Ales Steger, The Pyramid of Exiled Poets, 2016. Architektonische Struktur, Kuhdung, Tonbandgedichte von Publius Ovidius Naso, Dante Alighieri, Bertold Brecht, Czeslaw Milosz, Mahmoud Darwish, Yan Lian, Joseph Brodsky, Ivan Blatn, Cesar Vallejo. Foto Kochi Biennale Foundation
Immer wieder war die Rede von einer neuen Biennale in Indien. Damit sollte ein Format entstehen, dass die 1968 gegründete, allzu staatsnahe India Triennale ersetzen sollte. 2012 fand dann die 1. Kochi Muziris Biennale in Südindien statt. Gegründet von den beiden in Mumbai lebenden Künstler Riyas Komu und Bose Krishnamachari, war die Veranstaltung sofort ein großer Erfolg – was nicht zuletzt mit dem Ort zusammenhängt: Die Biennale findet nicht in einer Metropole statt, sondern in Fort Kochi, dem ältesten Teil der Hauptstadt des südindischen Bundesstaates Kerala.
Kochi ist eine alte Handelsstadt, hier gründeten die Portugiesen 1502 ihre erste Niederlassung in Indien und begannen den Handel mit Gewürzen. 1663 eroberten die Niederländer die Stadt, 1790 kamen die Briten. Zudem lag an der Küste unweit von Kochi die sagenumwobene, antike Stadt Muziris.
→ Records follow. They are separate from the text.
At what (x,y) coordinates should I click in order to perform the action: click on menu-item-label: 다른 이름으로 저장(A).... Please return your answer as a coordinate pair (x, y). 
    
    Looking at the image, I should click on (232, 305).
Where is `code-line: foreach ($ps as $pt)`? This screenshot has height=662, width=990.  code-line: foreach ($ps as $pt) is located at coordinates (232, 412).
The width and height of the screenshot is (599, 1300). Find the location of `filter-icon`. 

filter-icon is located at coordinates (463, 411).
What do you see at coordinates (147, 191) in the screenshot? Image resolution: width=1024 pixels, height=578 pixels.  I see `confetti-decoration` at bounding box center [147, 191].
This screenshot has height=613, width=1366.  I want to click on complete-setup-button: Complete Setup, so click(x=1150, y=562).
In dieser Kombination aus Sage und bis heute lebendigem Handelsplatz hat sich die Kochi Muziris Biennale zu einer der charmantesten Veranstaltungen weltweit entwickelt.
Der Ausstellungsparcour führt uns am Meer entlang in historische Gebäude, in Hinterhöfe und auf öffentliche Plätze. Aber nicht nur der Ort, auch das Konzept ist ein Erfolgsrezept: Es werden nur Künstler als Kuratoren eingeladen. 2014 war es Jittish Kallat, heuer zur 3. Ausgabe Sudarshan Shetty. Anders als seine Vorgänger setzt Shetty nicht auf große Namen – im Gegenteil: Zumindest europäischen Besuchern sind die meisten der 97 Künstler aus 31 Ländern wenig bekannt. Blue Ships sind gar keine darunter.
Stattdessen setzt er auf Multidisziplinarität unter dem Titel „Forming in the pupil of an eye“: das Auge sei das einzige menschliche Organ, das zugleich die Welt aufnimmt und reflektiert, erklärte Shetty. Dieser offenen thematischen Vorgabe entsprechend legt er das Spektrum der Arbeiten sehr weit an, lud auch Musiker, Tänzer, Literaten und Architekten ein. Da zeigt etwa Architekt Rajeeb Thakker in Mengen von kleinen Boxen seine Forschung auf der Suche nach dem idealen Wohnen; die Choreographin Anamika Haksar inszeniert ein dramatisches Tanztheater gleich neben dem fast zehn Meter langen Wandgemälde von P K Sadanandan, das er im Stil der Miniaturmalerei Tag für Tag langsam vollendet.
Es zeigt die Geschichte einer Familie, eine Art Allegorie auf das indische Kastensystem. Während die meisten Künstler mit leisen, in Material, Dimension und Ästhetik zurückhaltenden Werken auftreten, suchen die Literaten das laute Pathos:

Raul Zurita in seiner Installation „The Sea of Pain“, 2016, Seewasser und acht Wandtafeln. Foto Kochi Biennale Foundation
Um das Gedicht des chilenischen Dichters Raul Zurita über das Flüchtlingskind Galip Kurdi zu lesen, Bruder des an der türkischen Küste tot aufgefundenen und als Fotografie durch die Weltmedien bekannt gewordenen Amin, muss man durch knöcheltiefes Wasser spazieren – durch den „See des Leidens“. Nicht ganz so kitschig ist der Beitrag seines Kollegen:
Der slowenische Autor Ales Steger ließ eine riesige „Pyramid of Exiled Poets“ im Innenhof des Hauptausstellungsortes Aspinwall bauen, durch die man in klaustrophobisch engen, stockdunklen Gängen labyrinthisch geleitet wird. Aus den Wänden kommen Stimmen, denen man im Bestreben, möglichst schnell herauszukommen, kaum zuhört. Thematisch finden diese Positionen kaum zusammen, aber das hat Shetty ja auch gar nicht intendiert mit seiner Idee der Weltwahrnehmung in unseren Pupillen.